CCK1 receptor is essential for normal meal patterning in mice fed high fat diet

Cholecystokinin (CCK), released by lipid in the intestine, initiates satiety by acting at cholecystokinin type 1 receptors (CCK1Rs) located on vagal afferent nerve terminals located in the wall of the gastrointestinal tract. In the present study, we determined the role of the CCK1R in the short term effects of a high fat diet on daily food intake and meal patterns using mice in which the CCK1R gene is deleted.
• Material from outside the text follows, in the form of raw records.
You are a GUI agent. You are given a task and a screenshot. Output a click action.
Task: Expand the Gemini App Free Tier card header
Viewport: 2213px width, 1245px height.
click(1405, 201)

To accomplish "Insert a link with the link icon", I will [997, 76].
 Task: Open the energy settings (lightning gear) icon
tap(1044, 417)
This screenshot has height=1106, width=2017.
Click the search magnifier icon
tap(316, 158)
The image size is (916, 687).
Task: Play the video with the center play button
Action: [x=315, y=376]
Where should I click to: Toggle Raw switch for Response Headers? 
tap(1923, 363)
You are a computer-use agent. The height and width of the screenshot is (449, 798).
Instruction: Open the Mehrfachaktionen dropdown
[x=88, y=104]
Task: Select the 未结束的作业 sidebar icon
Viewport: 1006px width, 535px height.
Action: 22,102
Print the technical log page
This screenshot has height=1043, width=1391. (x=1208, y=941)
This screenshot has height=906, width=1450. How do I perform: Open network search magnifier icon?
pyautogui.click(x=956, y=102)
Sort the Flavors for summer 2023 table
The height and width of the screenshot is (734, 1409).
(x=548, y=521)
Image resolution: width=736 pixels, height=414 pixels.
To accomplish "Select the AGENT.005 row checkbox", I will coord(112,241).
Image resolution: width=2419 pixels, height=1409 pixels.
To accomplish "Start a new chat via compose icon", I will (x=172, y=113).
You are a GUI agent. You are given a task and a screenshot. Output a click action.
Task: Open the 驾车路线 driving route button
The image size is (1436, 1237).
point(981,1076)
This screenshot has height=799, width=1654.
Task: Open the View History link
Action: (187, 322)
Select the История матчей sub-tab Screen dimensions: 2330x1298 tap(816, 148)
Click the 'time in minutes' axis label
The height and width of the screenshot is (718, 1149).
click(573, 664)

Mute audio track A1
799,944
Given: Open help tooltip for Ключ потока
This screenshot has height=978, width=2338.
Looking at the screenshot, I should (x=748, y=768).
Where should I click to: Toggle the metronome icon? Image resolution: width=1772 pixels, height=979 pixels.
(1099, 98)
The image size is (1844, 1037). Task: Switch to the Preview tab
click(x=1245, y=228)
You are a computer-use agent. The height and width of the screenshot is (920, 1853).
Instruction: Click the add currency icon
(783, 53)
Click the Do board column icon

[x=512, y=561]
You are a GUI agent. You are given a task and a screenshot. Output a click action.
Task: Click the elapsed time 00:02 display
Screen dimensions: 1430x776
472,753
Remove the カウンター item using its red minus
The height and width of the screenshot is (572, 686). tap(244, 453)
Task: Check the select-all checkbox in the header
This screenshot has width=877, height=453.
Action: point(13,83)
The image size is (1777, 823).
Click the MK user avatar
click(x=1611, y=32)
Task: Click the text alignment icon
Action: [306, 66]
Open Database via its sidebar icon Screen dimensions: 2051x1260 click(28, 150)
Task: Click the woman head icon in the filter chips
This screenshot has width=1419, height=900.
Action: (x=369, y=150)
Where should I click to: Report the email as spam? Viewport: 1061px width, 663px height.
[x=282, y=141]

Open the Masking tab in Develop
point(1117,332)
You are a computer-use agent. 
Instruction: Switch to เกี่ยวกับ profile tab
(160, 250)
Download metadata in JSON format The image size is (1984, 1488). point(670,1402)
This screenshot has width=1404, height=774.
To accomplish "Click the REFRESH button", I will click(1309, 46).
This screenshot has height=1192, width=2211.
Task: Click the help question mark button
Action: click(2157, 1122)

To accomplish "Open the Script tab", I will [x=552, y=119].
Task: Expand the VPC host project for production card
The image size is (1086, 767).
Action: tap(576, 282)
CCK1R−/− and CCK1R+/+ mice were fed isocaloric high fat (HF) or low fat (LF) diets ad libitum for 18 h each day and meal size, meal frequency, intermeal interval, and meal duration were determined. Daily food intake was unaltered by diet in the CCK1R−/− compared to CCK1R+/+ mice. However, meal size was larger in the CCK1R−/− mice compared to CCK1R+/+ mice when fed a HF diet, with a concomitant decrease in meal frequency. Meal duration was increased in mice fed HF diet regardless of phenotype. In addition, CCK1R−/− mice fed a HF diet had a 75% decrease in the time to 1st meal compared to CCK1R+/+ mice following a 6 h fast. These data suggest that lack of the CCK1R results in diminished satiation, causing altered meal patterns including larger, less frequent meals when fed a high fat diet. These results suggest that the CCK1R is involved in regulating caloric intake on a meal to meal basis, but that other factors are responsible for regulation of daily food intake.